• _PROBLEM_
Can you edit the rows in the stretch from the line containing "Uncheck the CMakeProjectManager load checkbox" through the end of the rows so that "export icon" becomes "download icon", with everything else left as it is, and give only those lines back without the pictures?

• _AVAILABLE DATA_
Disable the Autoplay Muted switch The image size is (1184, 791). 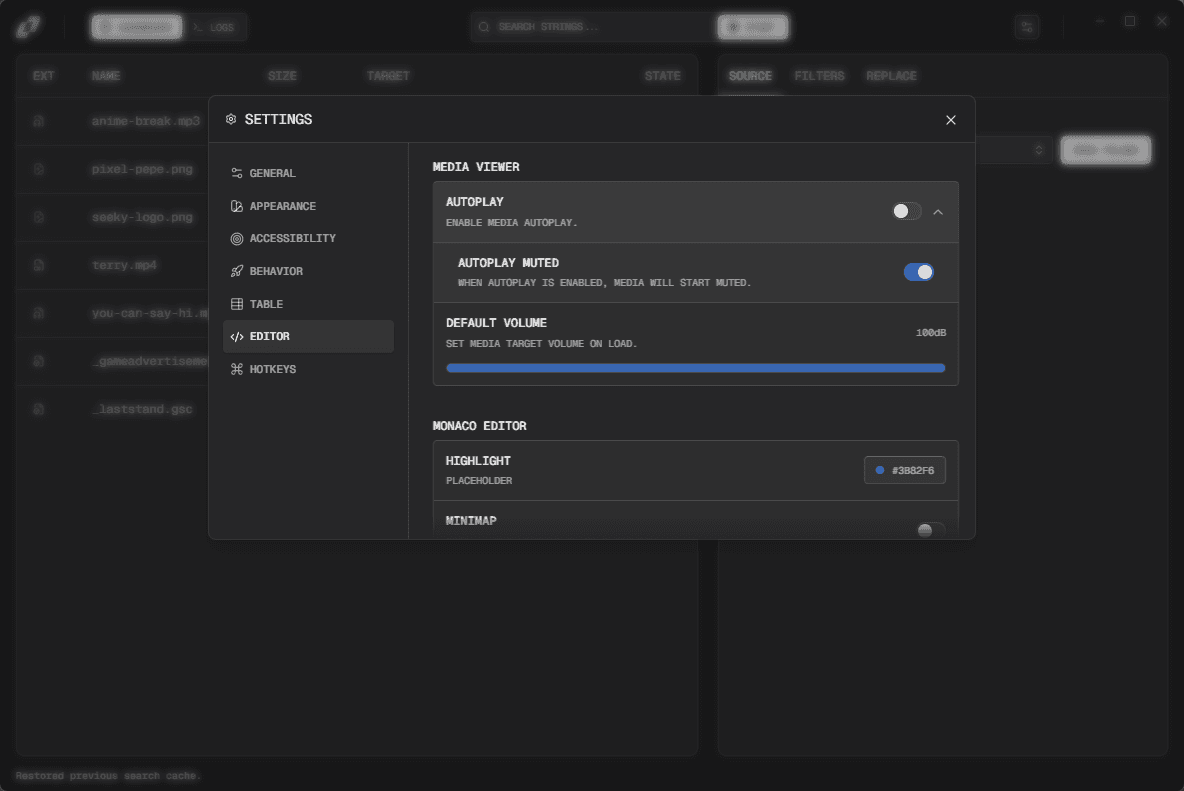[918, 272]
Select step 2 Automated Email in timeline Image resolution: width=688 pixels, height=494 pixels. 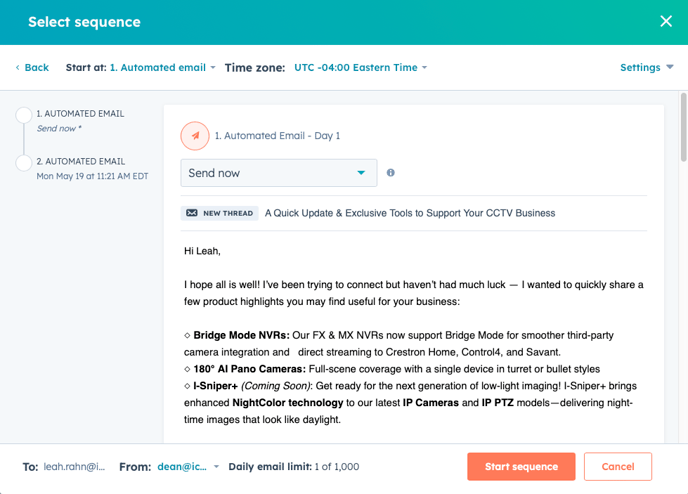coord(80,161)
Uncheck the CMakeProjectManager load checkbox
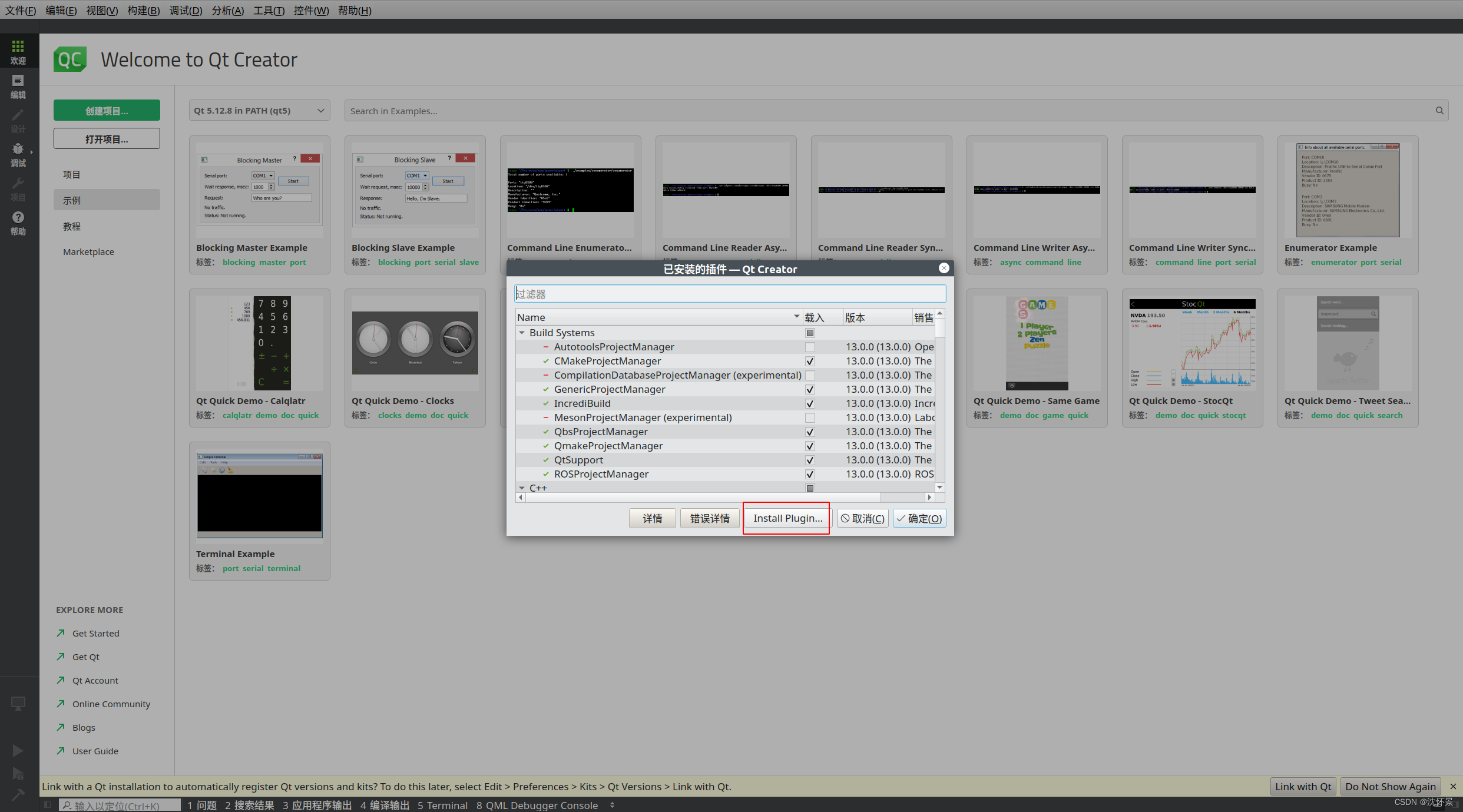 (x=810, y=361)
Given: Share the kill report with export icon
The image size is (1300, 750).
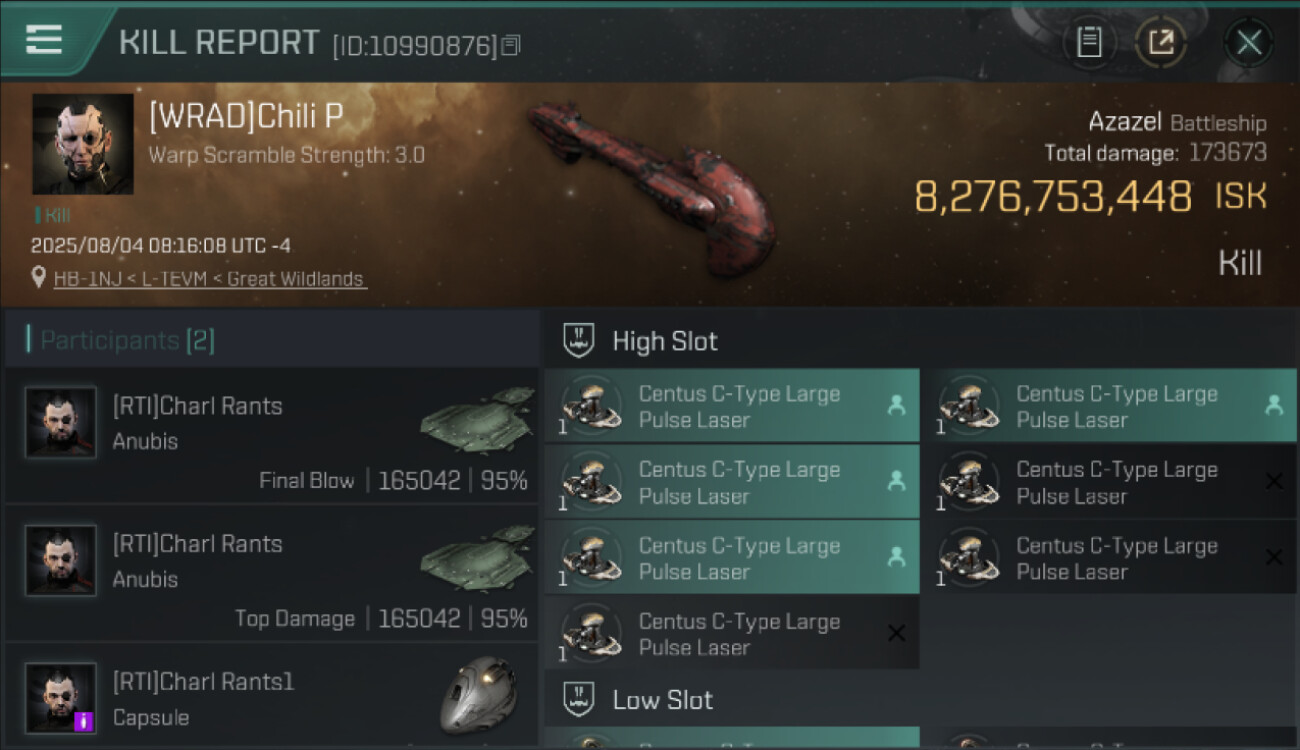Looking at the screenshot, I should click(x=1160, y=42).
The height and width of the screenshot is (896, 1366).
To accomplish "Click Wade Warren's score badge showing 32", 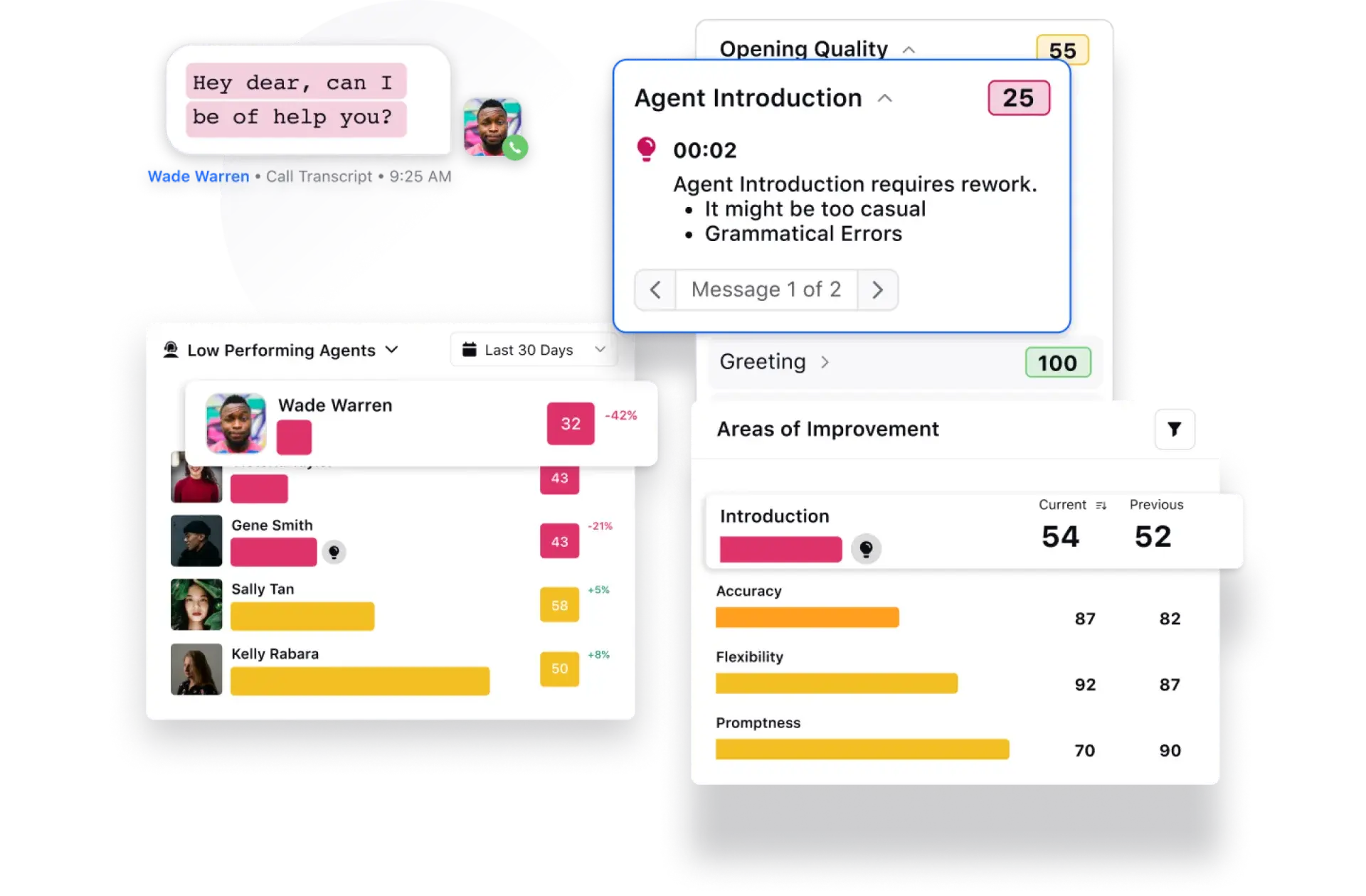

• _FINISHED TASK_
Uncheck the CMakeProjectManager load checkbox
 (x=810, y=361)
Given: Share the kill report with download icon
The image size is (1300, 750).
Looking at the screenshot, I should click(x=1160, y=42).
The height and width of the screenshot is (896, 1366).
To accomplish "Click Wade Warren's score badge showing 32", 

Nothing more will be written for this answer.